詐欺師は信憑性を高めるために、次のような捏造した情報を含めます。
- 発送IDと受取人ID番号
- 「最終更新」のタイムスタンプ
- 措置を取らなければ荷物が送り主に返送されるという脅迫
「配送情報の更新」というリンクが提供されていますが、これは受取人を騙して偽の料金を支払わせたり、個人情報を入力させたりするために設計されています。
攻撃側の目的
この詐欺の背後にいるサイバー犯罪者は、通常、主に次の 2 つの目的を追求します。
金銭窃盗- 被害者に「事務手数料」や「配送手数料」などの偽の料金を支払うよう圧力をかける。
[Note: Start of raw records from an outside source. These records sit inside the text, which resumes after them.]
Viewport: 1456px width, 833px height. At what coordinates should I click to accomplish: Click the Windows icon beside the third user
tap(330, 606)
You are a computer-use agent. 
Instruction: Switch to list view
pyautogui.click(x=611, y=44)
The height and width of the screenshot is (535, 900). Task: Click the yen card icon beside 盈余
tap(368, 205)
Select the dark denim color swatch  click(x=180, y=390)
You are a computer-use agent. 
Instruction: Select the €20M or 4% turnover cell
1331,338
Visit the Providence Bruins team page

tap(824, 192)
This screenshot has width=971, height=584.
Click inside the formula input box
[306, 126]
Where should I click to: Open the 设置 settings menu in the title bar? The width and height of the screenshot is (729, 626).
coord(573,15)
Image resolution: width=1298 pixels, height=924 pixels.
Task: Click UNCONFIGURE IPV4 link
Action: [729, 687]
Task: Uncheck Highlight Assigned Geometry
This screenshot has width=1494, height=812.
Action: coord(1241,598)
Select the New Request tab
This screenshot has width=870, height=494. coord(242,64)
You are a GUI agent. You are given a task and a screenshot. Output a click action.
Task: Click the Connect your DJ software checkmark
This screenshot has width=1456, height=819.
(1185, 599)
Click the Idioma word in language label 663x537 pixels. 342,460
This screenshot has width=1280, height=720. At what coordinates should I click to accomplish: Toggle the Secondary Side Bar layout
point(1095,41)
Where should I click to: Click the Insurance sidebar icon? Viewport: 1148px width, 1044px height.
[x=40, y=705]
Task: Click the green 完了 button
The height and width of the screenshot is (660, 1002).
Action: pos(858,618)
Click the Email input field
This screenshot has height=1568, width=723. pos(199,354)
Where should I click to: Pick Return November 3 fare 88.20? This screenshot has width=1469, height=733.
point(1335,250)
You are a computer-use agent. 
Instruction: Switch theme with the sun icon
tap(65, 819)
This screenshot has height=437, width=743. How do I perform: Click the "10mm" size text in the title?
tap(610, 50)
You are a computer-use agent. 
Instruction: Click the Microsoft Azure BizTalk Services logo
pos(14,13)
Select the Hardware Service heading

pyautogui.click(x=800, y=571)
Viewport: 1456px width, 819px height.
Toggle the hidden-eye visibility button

データ収集- ログイン資格情報、支払いカード番号、個人識別情報などの機密データを盗みます。
被害者は、場合によっては両方の結果を同時に狙われることがあります。盗まれたデータは、個人情報の盗難、アカウントの乗っ取り、さらにはさらなる金融詐欺に利用される可能性があります。
注意すべき警告サイン
これらの詐欺は、緊急性と信頼できる企業へのなりすましを巧みに利用しています。注意すべき点を知っておくことで、被害に遭うことを防ぐことができます。
- 注文していない荷物に関する予期せぬメール
- 24時間以内に支払いを要求するメッセージ
- 個人的な詳細ではなく一般的な挨拶
メールに潜むマルウェアリスク
フィッシングや詐欺に加え、このような詐欺はマルウェアの配信手段としても利用される可能性があります。悪意のある添付ファイルはよくある手口で、以下のような形で届きます。
- WordまたはExcel文書
- PDFファイル
- スクリプトまたは実行可能ファイル (.exe)
- ZIPやRARなどのアーカイブ
メール内のリンクをクリックすることも同様に危険です。被害者は、自動ダウンロードを開始したり、マルウェアを手動でインストールするよう誘導するウェブサイトにリダイレクトされる可能性があります。感染すると、データの盗難、システムの侵害、そしてデバイスへの長期的な不正アクセスにつながる可能性があります。
こうした詐欺から身を守る
最善の防御策は、注意と認識です。たとえ信頼できる企業から送信されたように見えても、迷惑メールのリンクをクリックしたり、添付ファイルをダウンロードしたりしないでください。UPSからの正当な通知は、メールのリンクを介して緊急の支払いを要求したり、適切な確認なしに荷物を返送すると脅したりすることはありません。
配達通知が本物である可能性があると疑われる場合は、公式ウェブサイトまたはカスタマー サービスを通じて配送会社に直接問い合わせる方が常に安全です。